L’Office parlementaire d’évaluation des choix scientifiques et technologiques (OPECST) doit remettre un rapport sur l’évaluation des agences sanitaires. Avant même sa parution, ce rapport fait l’objet d’une polémique sur le glyphosate… alors que ce n’est pas son objet !
En effet, dans un entretien à La Dépêche du Midi, l’un de ses rapporteurs, le sénateur Pierre Médevielle, affirme « que la cancérogénicité de la molécule n’est pas démontrée par la science, mais encore qu’en l’état actuel de nos connaissances, le glyphosate est moins cancérogène que la charcuterie ou la viande rouge ». Cette comparaison choc n’a pas manqué d’être relevée et commentée. M. Médevielle a ensuite précisé qu’il s’agissait de son point de vue et non d’éléments du rapport, mais il persiste sur le fond : « J’ai dit qu’en tant que scientifique, je n’ai aucune preuve que le glyphosate soit cancérogène. S’il avait été cancérogène, on l’aurait retiré. » (Public Sénat).

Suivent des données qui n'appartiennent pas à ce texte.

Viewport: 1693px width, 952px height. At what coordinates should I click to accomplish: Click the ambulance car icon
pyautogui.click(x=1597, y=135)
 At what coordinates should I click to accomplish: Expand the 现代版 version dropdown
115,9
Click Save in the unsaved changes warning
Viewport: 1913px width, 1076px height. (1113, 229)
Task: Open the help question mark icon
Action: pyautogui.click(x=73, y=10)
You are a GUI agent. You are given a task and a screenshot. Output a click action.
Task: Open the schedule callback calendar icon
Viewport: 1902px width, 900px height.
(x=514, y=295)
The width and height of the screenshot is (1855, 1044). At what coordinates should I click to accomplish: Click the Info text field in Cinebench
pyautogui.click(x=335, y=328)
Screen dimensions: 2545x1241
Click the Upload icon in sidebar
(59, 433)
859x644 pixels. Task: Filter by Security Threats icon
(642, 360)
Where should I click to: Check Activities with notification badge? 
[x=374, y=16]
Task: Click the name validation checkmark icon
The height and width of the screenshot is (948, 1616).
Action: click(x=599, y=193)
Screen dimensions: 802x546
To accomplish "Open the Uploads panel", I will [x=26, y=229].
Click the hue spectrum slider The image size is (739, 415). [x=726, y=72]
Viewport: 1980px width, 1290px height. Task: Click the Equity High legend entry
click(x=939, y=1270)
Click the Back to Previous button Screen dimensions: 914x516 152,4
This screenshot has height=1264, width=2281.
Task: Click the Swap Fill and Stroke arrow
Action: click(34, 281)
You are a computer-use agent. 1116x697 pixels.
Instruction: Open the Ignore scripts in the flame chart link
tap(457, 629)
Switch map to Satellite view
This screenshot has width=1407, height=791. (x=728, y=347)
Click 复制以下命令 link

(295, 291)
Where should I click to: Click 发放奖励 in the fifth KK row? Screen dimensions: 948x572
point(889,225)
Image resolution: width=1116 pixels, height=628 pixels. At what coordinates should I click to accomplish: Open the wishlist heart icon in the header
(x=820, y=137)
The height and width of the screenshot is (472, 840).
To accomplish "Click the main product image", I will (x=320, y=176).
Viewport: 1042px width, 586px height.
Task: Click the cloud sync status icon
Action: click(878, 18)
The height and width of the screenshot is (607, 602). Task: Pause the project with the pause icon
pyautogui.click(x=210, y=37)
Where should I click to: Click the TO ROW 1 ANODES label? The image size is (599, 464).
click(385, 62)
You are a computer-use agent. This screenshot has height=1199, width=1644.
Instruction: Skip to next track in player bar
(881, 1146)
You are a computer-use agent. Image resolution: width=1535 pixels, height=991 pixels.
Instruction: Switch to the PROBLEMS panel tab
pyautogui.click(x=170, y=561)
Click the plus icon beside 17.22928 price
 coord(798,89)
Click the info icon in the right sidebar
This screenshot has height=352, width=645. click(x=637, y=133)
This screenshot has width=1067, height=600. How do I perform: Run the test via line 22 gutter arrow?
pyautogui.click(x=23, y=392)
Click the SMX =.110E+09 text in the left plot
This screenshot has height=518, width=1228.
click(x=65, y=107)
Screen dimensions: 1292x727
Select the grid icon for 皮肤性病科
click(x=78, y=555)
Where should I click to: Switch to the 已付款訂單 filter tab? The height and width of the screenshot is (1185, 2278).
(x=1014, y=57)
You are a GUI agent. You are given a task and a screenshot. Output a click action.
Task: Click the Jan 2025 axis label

Le député Cédric Villani, premier vice-président de l’OPECST, a spécifié qu’il s’agissait d’une opinion personnelle qui n’engageait nullement l’Office, rappelant « qu’un produit phytosanitaire, quel qu’il soit, est dangereux, car il est fait pour tuer, et que l’enjeu est de sortir des phytosanitaires en général, pas seulement du glyphosate » (LCI).

Le Gouvernement a engagé, en juin dernier, un plan d’action global pour la réduction de l’utilisation des produits phytosanitaires, avec un objectif de -25% en 2020 et -50% en 2025 et a décidé de mettre fin aux principaux usages du glyphosate d’ici 2021 au plus tard et d’ici 2023 pour l’ensemble des usages.
Pour ma part, ma position est demeurée constante : j’ai voulu inscrire dans la loi cette réduction progressive de l’usage du glyphosate, conformément aux amendements que j’ai déposés en juin et septembre 2018.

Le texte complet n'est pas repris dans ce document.